Uma nova denúncia está sacudindo o cenário político e jornalístico brasileiro. O advogado Jeffrey Chiquini, que representa o ex-assessor de Jair Bolsonaro, Filipe Martins, revelou que a ONG dirigida pelo jornalista Guilherme Amado recebeu cerca de R$ 400 mil da USAID — agência de cooperação internacional do governo dos Estados Unidos — em 2023, pouco antes da divulgação da reportagem que culminou na prisão de seu cliente.
Segundo Chiquini, a matéria publicada por Amado continha informações falsas, que foram usadas pelo ministro Alexandre de Moraes, do Supremo Tribunal Federal, para decretar a prisão de Martins. Documentos oficiais da Customs and Border Protection (CBP), órgão de imigração dos EUA, comprovaram que o registro usado como base para a acusação era forjado, já que Filipe nunca teria deixado o Brasil na data mencionada pela reportagem.

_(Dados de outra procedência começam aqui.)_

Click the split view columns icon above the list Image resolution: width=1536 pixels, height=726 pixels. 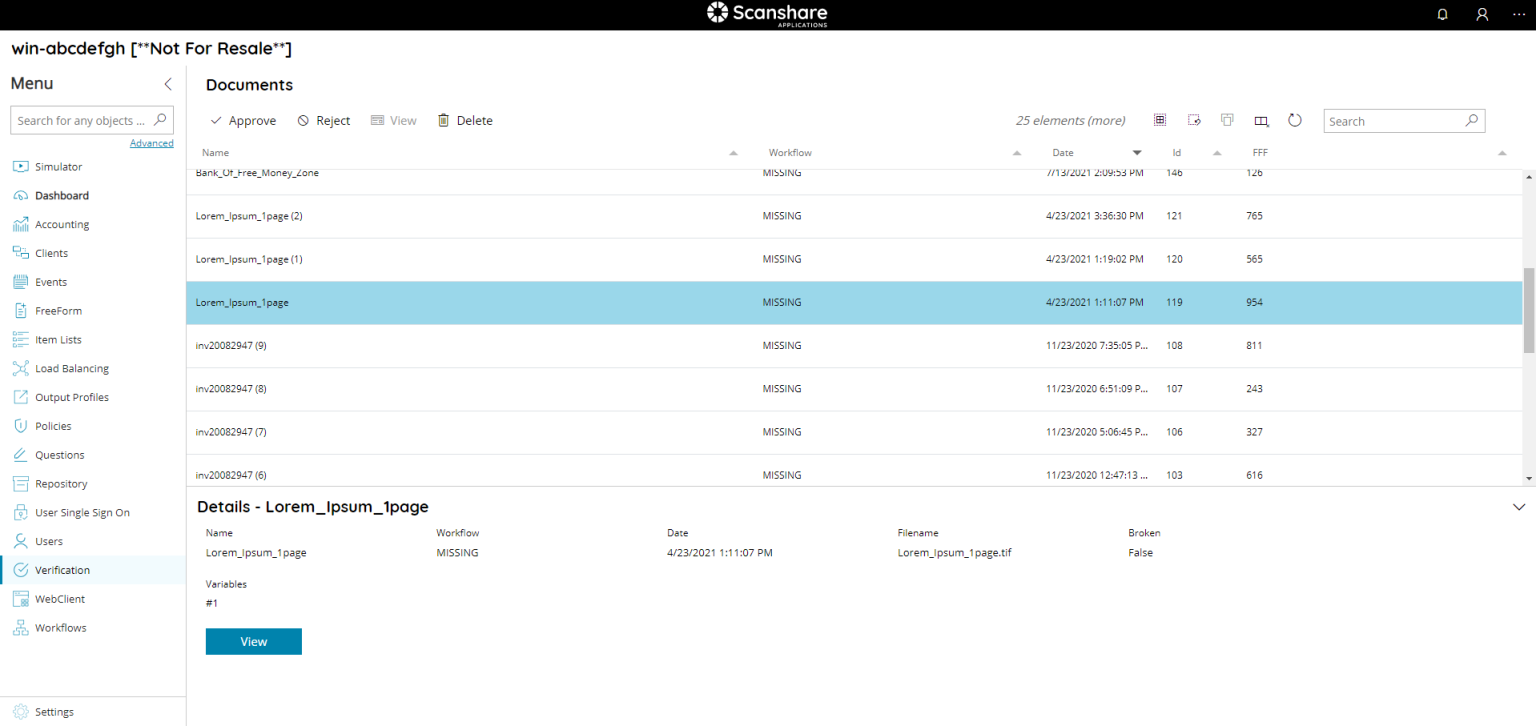point(1261,119)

A ONG em questão, chamada Redes Cordiais, é dirigida por Guilherme Amado e, conforme a denúncia, recebeu o repasse financeiro pouco antes da matéria ser publicada. O advogado afirmou que vai processar o jornalista e denunciou o que chamou de “uso de financiamento estrangeiro para manipular narrativas e perseguir adversários políticos”.
Atualmente, Filipe Martins cumpre prisão domiciliar, com restrições severas — incluindo censura prévia que o impede de se manifestar nas redes sociais ou conceder entrevistas. Chiquini classificou a decisão como uma “violação flagrante dos direitos humanos” e relacionou o caso a uma forma moderna de lawfare, em que a lei é usada como arma política.

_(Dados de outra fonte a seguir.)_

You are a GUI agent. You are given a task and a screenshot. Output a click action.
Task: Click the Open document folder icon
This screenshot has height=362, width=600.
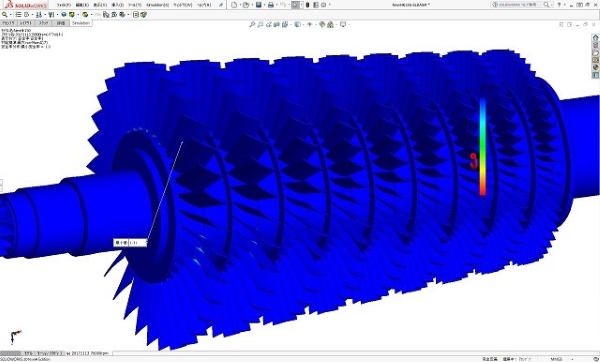point(246,5)
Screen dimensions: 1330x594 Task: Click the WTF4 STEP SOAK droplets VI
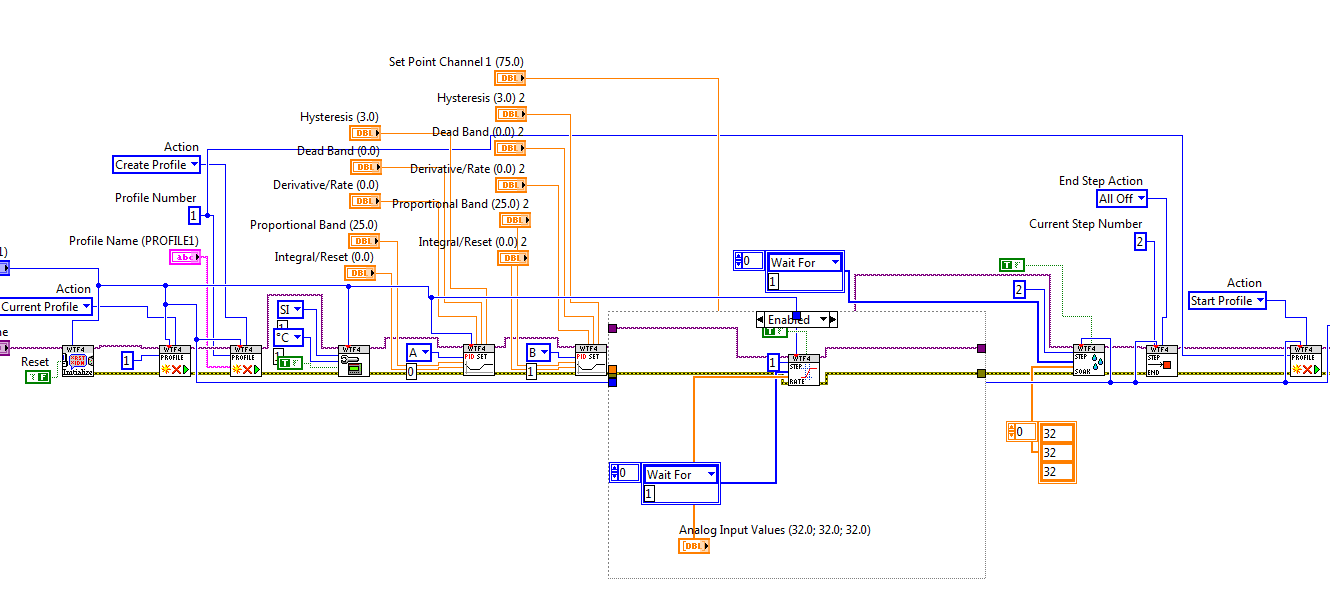(x=1090, y=360)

A denúncia acendeu um alerta sobre o papel de ONGs financiadas por entidades internacionais em casos sensíveis da política nacional. Especialistas e políticos vêm questionando a falta de transparência nesses repasses e o possível uso político do jornalismo como instrumento de influência externa.
Para Chiquini, o caso de Filipe Martins “escancara o risco da interferência estrangeira em decisões judiciais e na formação da opinião pública brasileira”. O episódio reacende o debate sobre independência da imprensa, neutralidade jornalística e a vulnerabilidade das instituições nacionais diante de pressões externas.